Structured Threat Information Expression (STIX™) is a structured language for describing cyber threat information so it can be shared, stored, and analyzed in a consistent manner.
The STIX whitepaper describes the motivation and architecture behind STIX. At a high level the STIX language consists of 9 key constructs and the relationships between them:
The OASIS Cyber Threat Intelligence (CTI) Technical Committee (TC) leads the ongoing development STIX. See the Community page for more information. A few shortcuts:
STIX is for anyone involved in defending networks or systems against cyber threats, including cyber defenders, cyber threat analysts, malware analysts, security tool vendors, security researchers, threat sharing communities, and more. STIX provides a common language for describing cyber threat information so it can be shared, stored, and otherwise used in a consistent manner that facilitates automation.
An archive of previous releases is hosted on this website.
Bindings and related tools to help process and work with STIX are open source on Github.
In addition to the MITRE samples, community members have set up TAXII repositories containing STIX content and even directories pointing to those repositories. One example repository is http://hailataxii.com.
The primary way to use STIX is of course via commercial products. See “Who is using STIX?” for more information.
If you’re developing a product or tool, the current STIX reference implementation is in XML so any XML libraries are suitable for producing and consuming STIX XML. The project also maintains open-source Python bindings and other Utilities to make working with STIX at the code level easier. Documentation and Suggested Practices, as well as Examples, can help you understand how to use the STIX Language conceptually (beyond just producing the XML).
The OASIS Cyber Threat Intelligence (CTI) Technical Committee (TC) hosts “STIX/CybOX/TAXII Supporters” lists for both products and open source projects. You can add your product/project via their registration form.
In additon, the STIX Blog also notes vendor press releases and announcements.
TAXII (Trusted Automated eXchange of Indicator Information) is the main transport mechanism for cyber threat information represented in STIX. Through the use of TAXII services, organizations can share cyber threat information in a secure and automated manner.
The STIX and TAXII communities work closely together (and in fact consist of many of the same people) to ensure that they continue to provide a full stack for sharing threat intelligence.
CybOX (Cyber Observable eXpression) is a language for describing events of stateful properties (“things”) that are observable in the cyber domain. STIX leverages CybOX for this purpose, such as in indicator patterns, infrastructure descriptions, and course of action parameters.
The STIX and CybOX communities work closely together (and in fact consist of many of the same people) to ensure that CybOX is valuable independently, as well as supports the use cases required by STIX.
MAEC (Malware Attribute Enumeration and Classification) is a language for describing malware behavior and the results of a malware analysis. STIX leverages MAEC via the TTP construct for this purpose, and additionally both STIX and MAEC use CybOX.

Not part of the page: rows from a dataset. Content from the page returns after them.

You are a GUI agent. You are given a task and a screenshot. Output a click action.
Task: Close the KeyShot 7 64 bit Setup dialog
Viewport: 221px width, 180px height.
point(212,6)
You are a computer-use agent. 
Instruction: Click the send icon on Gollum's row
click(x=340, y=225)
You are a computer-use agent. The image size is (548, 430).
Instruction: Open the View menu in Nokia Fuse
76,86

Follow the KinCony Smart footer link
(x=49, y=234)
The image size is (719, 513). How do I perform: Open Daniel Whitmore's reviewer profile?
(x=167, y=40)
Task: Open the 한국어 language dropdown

While MAEC is led by DHS, the STIX, CybOX, and MAEC communities work closely together (and in fact consist of many of the same people) to ensure that the combination of the three specifications can interoperate and support both individual and combined usages. The STIX and MAEC teams have together produced a whitepaper describing how to characterize malware across MAEC and STIX.

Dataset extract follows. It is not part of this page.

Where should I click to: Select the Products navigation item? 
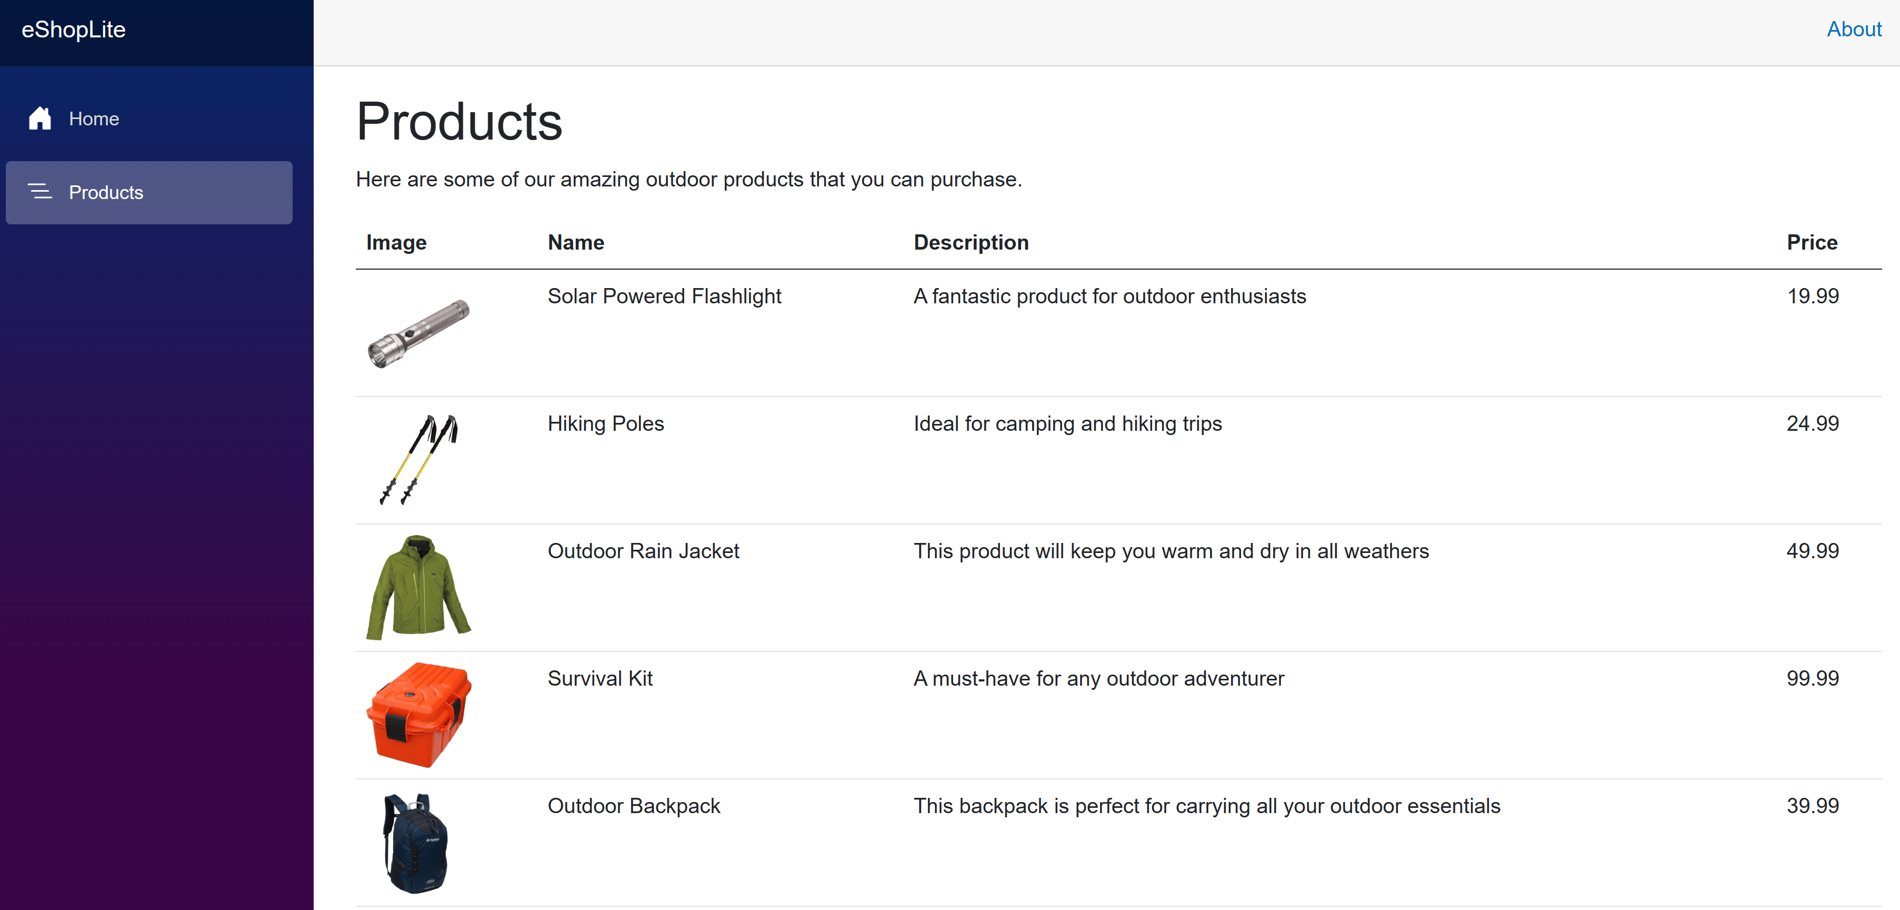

STIX can utilize Common Attack Pattern Enumeration and Classification (CAPEC™) for structured characterization of tactics, techniques, and procedures (TTP) attack patterns through use of the CAPEC schema extension.
The Incident Object Description Format (IODEF) is an Internet Engineering Task Force (IETF) standard developed for exchange of incident information. There is no formal relationship between STIX and IODEF, although it is possible to leverage IODEF within STIX in order to represent incident information. Doing so, however, would lose the richness and architectural alignment provided by the STIX Incident structure.
The STIX Indicator’s test mechanism field is an extensible alternative to providing an indicator signature in something other than CybOX. Open Indicators of Compromise, Open Vulnerability and Assessment Language (OVAL®), SNORT rules, and YARA rules are supported as default extensions to that test mechanism field.
The OASIS Customer Information Quality (CIQ) is a language for representing information about individuals and organizations. The STIX Identity structure uses an extension mechanism to represent identify information used to characterize malicious actors, victims and intelligence sources. The STIX-provided extension leverages CIQ.
The Vocabulary for Event Recording and Incident Sharing (VERIS) is a metrics framework designed to provide a common language for describing security incidents and their effects in a structured manner. The difference between STIX incidents and VERIS is in purpose and use: VERIS is an after-the-fact characterization of cyber incidents intended for post-incident strategic trend analysis and risk management. STIX provides the capability to capture information about security incidents and their effects but does so in the context of a broader threat intelligence framework. Verizon and members of the VERIS team are active members of the STIX community and have contributed their thoughts and access to the VERIS structures to help improve and refine the content of the STIX Incident schema. A good portion of the STIX Incident schema was derived from this VERIS input.